When the Metro Had Its Fling with Disco

Those of us who lived through the very brief Disco era, from 1975 to the early 1980s, sometimes wonder what it was all about. Disco was a genre of dance music, with a driving bass beat amid lush background sounds, which served as soundtrack for a lifestyle of excess in seemingly everything. Whatever, there was full representation of the Disco phenomenon at a nightclub called Limelight, at a modest strip mall in Buck-head near the intersection of Piedmont and Peachtree.

 

Limelight, which opened in 1980, occupied the building of the staid old Harlequin Dinner Theatre, so massive renovations were needed to reach the outrageous hallmarks of a Disco mega-club.

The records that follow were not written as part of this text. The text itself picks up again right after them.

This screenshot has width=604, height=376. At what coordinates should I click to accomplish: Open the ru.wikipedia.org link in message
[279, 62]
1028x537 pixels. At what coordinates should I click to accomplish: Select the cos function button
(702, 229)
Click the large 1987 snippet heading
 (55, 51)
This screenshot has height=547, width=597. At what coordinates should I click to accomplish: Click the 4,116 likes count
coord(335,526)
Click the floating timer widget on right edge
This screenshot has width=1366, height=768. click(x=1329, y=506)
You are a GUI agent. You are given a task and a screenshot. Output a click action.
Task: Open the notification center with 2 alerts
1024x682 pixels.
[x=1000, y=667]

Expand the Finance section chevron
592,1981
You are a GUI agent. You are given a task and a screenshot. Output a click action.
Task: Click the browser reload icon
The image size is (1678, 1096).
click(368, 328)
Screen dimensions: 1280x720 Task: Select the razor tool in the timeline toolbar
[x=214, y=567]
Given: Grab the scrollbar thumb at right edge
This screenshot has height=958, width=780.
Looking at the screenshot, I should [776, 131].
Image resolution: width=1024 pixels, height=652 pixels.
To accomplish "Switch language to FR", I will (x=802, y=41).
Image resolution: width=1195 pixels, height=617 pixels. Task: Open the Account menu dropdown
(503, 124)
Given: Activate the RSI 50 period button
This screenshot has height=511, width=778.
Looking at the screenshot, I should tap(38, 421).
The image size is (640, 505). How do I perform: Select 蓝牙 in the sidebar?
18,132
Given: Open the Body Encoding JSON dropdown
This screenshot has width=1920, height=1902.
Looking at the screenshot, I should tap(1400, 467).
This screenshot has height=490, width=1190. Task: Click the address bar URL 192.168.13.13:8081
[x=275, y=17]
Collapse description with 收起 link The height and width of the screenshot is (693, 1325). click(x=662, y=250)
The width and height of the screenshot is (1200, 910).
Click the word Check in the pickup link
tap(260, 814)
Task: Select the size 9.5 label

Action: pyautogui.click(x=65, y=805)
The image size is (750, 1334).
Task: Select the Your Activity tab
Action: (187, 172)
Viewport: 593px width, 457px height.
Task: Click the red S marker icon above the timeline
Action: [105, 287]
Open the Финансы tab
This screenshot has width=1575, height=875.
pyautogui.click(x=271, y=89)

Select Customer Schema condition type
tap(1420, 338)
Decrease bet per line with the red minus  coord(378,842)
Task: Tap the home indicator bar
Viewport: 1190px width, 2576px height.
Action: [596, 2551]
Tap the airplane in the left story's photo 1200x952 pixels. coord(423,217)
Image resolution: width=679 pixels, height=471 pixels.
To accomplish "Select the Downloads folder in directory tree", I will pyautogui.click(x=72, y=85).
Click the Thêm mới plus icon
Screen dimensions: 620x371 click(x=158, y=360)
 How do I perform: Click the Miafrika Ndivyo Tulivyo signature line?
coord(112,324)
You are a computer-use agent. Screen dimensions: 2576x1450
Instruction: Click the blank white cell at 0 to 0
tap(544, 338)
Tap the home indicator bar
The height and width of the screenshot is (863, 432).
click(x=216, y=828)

Seeking to emulate the famed Studio 54 Disco in NYC, Limelight featured expansive dancing areas, elevated DJ booths and glitz galore with 40,000 strobes with 300 rows of spinning lights.

 

Getting into Limelight was not easy as long lines with 3-4 hour waits often stretched out to Piedmont, and brawny bouncers used their own discretion. Upon finally entering the Disco, one saw inside the door a caged tiger. A large staircase led to an enormous dance floor, glass-topped and lighted. Underneath there were 2 sand sharks swimming. Everything was magnified in sight and sound.

 

Music beat in an insistent groove blasted by a 100,000 watt sound system with 6-foot speakers surrounding the dance area. Gold cages contained dancers. Celebrities such as Tom Cruise or rock and roll singers Gene Simmons of Kiss and Rick Springfield could sometimes be seen by the curious from hometowns throughout the metro. Above the entire scene was a huge glittering mirror ball.

 

Limelight’s heyday lasted only until about 1983 and the death of Disco, but the nightclub limped on as a rental for a few more years, with a short-lived comeback in 1989. But the Metro had finished its fling with Disco, and wistful fans later put it to rest next door, at a 24-hour Kroger where those leaving the Limelight, usu-ally dressed in the fashionable polyester of the Disco era, often ended their nights on the town. The grocery closed in 2008 and fans left a simple plaque to mark the end of an era. They used their fond name for the store: “Disco” Kroger.